EXCERPT TO READ:

⟨

Luke 8:26-39
During WWII, Hitler captured France and kept the citizens from leaving the country. With one exception. A small French town on the border with another country kept losing more and more people. As Nazi soldiers investigated, it seemed that the local cemetery straddled the border. The people there had opened an ancient gate and held frequent ‘funerals,’ after which no one returned. Instead, they left through the gate and entered their freedom.
For this community, freedom was found among the tombs—among the dead. This is where we meet the man possessed by demons in the Gentile community on the other side of the sea. Just the very fact that Jesus crossed the sea to Gentile territory tells us something about where this story is going. It’s going places that should make us uncomfortable. Jesus is, once again, crossing boundaries. And, once again, those boundaries are social and political ones that, if we look too deeply, will get many of us worked up—ready to challenge and argue and defend. It’s a place where transformation happens, if we have the courage to go there.
So, let’s go there together. The first thing to note is that we miss a great deal of nuance with our 21st-century ears. During the time that Mark’s audience is encountering these stories, Roman armies have arrested a number of Christ-followers; they have destroyed the Temple and are destroying the people. After a number of years of quiet unrest, it all has blown up.

⟩

DATA BLOCK:
⟨

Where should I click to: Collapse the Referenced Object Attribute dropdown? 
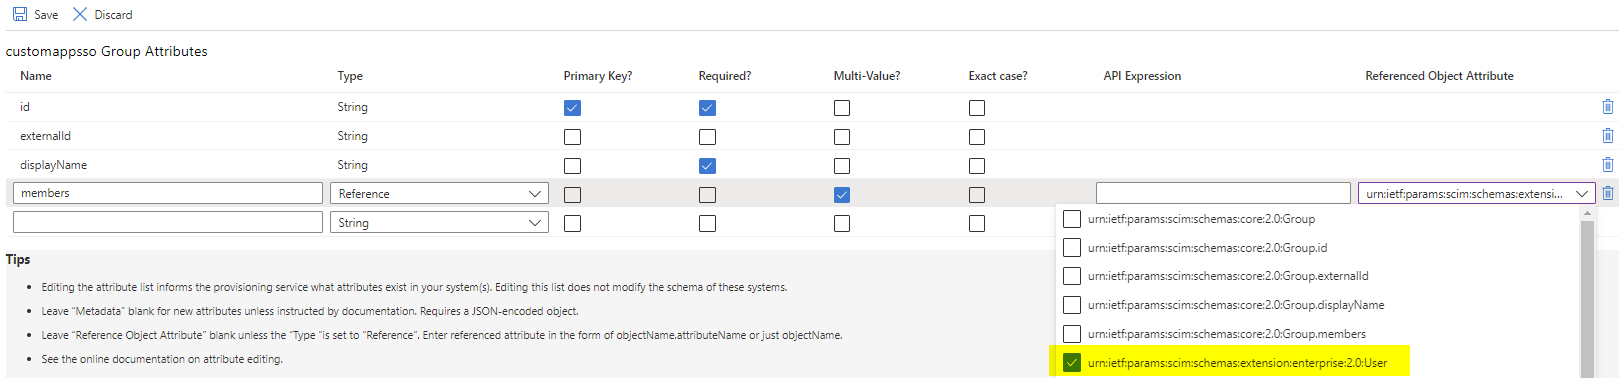tap(1582, 193)
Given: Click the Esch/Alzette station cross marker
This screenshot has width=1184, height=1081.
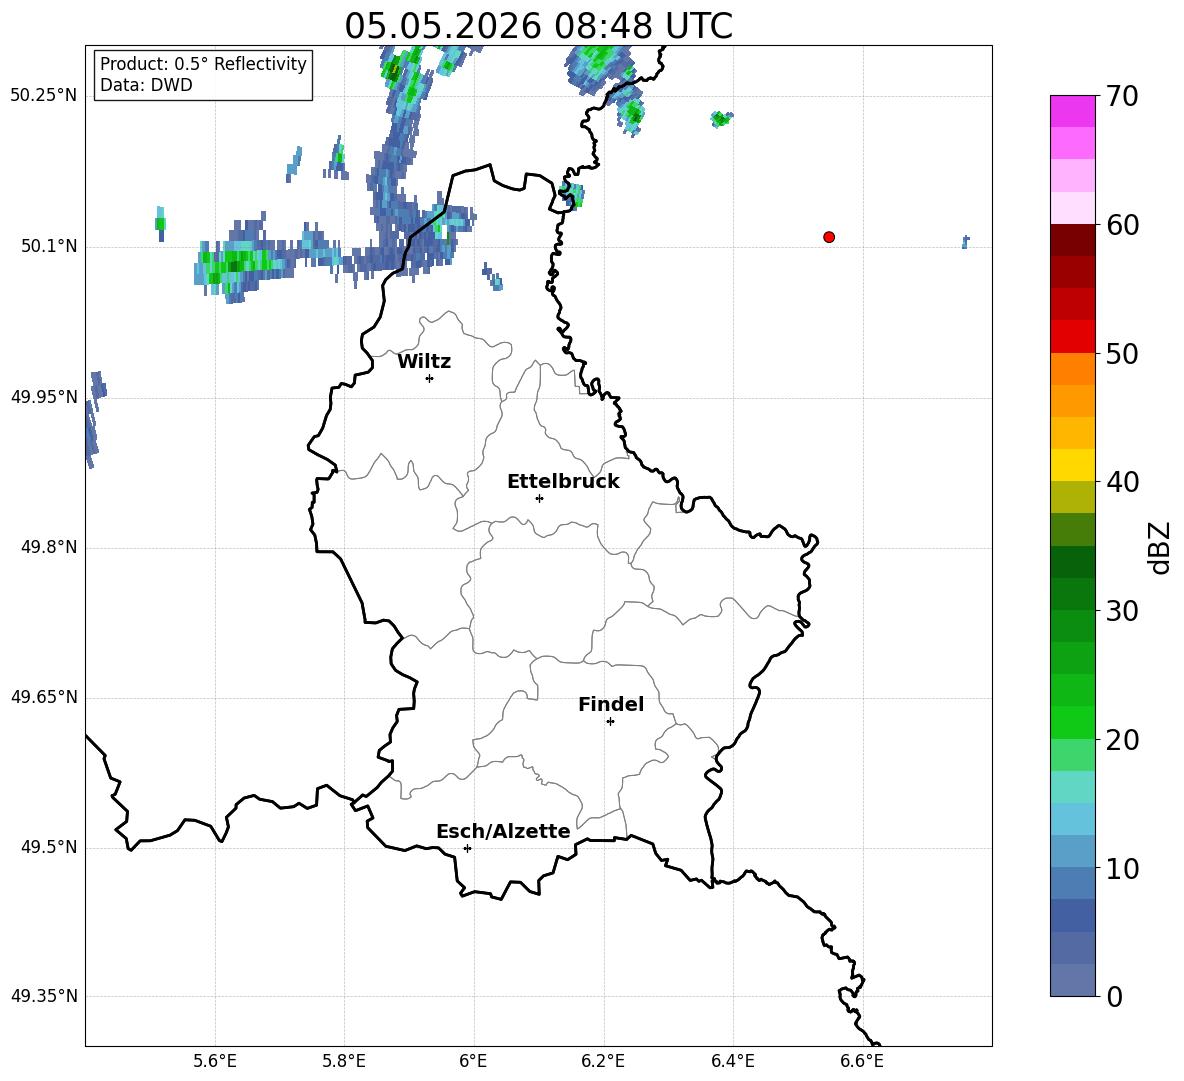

⟩

WRITTEN TASK A: Based on the sermon on Luke 8:26-39, state whether each statement is true, answering yes or no and quoting the deciding words: (i) The French town that kept losing people lay on a border with another country. (ii) People came back to town after the cemetery funerals. (iii) By the time Mark's audience encountered these stories, Roman armies had destroyed the Temple.
WRITTEN TASK B: Duplicate the part of the sermon on Luke 8:26-39 that begins at the words "So, let’s go" and stops after the words "has blown up.".
WRITTEN TASK C: Pick up the sermon on Luke 8:26-39 after its last sentence and carry it forward.
The listing comes from a separate source and is unrelated to the sermon.

TASK RESULT A:
(i) Yes: "A small French town on the border with another country kept losing more and more people."
(ii) No: "after which no one returned."
(iii) Yes: "they have destroyed the Temple and are destroying the people."

TASK RESULT B:
So, let’s go there together. The first thing to note is that we miss a great deal of nuance with our 21st-century ears. During the time that Mark’s audience is encountering these stories, Roman armies have arrested a number of Christ-followers; they have destroyed the Temple and are destroying the people. After a number of years of quiet unrest, it all has blown up.

TASK RESULT C:
So, when the demons name themselves, they call themselves Legion. First century Christians would hear this in a particular way because a legion refers to an army of nearly 6,000 Roman soldiers, sent to occupy a country, dominate a people, and destroy a faith.
When first century Christians heard that the man was possessed with an unclean spirit, they would hear ‘occupied.’ Just as the Romans had occupied Israel, just as the Greeks before them and the Persians before them and the Babylonians before them and so on. And though Legion bowed before Jesus, they also confronted Jesus—a term of battle.
The man had been bound by shackles and chains—like the ones used to imprison the Apostles in Acts. He had been bound by his own people in order to manage and control his condition—to keep them (and perhaps him) safe from the demons that raged within him.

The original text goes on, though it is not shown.